Hay has published for the first time a fragment of autobiography written by Claire, discovered in 1998. It makes for stunning reading. In it, she launches an excoriating attack on Byron and Shelley’s belief in “free love”, a conviction that did poor Claire no good at all (after their deaths, forced to work as a governess in Russia, she lived in fear of discovery of her association with them). Free love, she writes, “dissolves” tenderness, abusing affections “that should be the solace and balm of life”. She goes on to assert that it turned even the poets’ own lives into a “perfect hell”.

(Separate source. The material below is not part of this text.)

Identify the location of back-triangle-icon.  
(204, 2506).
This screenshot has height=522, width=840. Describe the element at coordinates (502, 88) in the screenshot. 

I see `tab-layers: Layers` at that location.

It would be worth devouring Young Romantics for Claire’s story alone. But if it’s the men you’re after, they’re all here, too. Byron’s scandalous doings are retold with verve, from the disaster of his marriage to Annabella Milbanke (the rot set in on their honeymoon, which Byron thereafter referred to as his “treaclemoon”) to the infamous summer he spent in Switzerland with the Shelleys and Claire, in the course of which Mary first conceived Frankenstein (one local hotelier did a brisk trade in sailing trips on Lake Geneva, during which appalled English tourists inspected the washing drying outside Byron’s villa for evidence of female inhabitants).
Personally, I did not take to Leigh Hunt, on whom Hay lavishes great attention. But his relationship with his sister-in-law, Bess Kent, is intriguing. She is Claire’s echo: a more shadowy figure, for sure, but perhaps just as sorely used.
The epigraph to Young Romantics is taken from something Keats wrote of his circle in 1817: “The web of our Life is of mingled yarn.” It is the author’s great achievement to have so deftly unpicked the glorious knot formed by these jumbled and many hued fibres, and by doing so, to have revealed their true colours, blazing and afresh.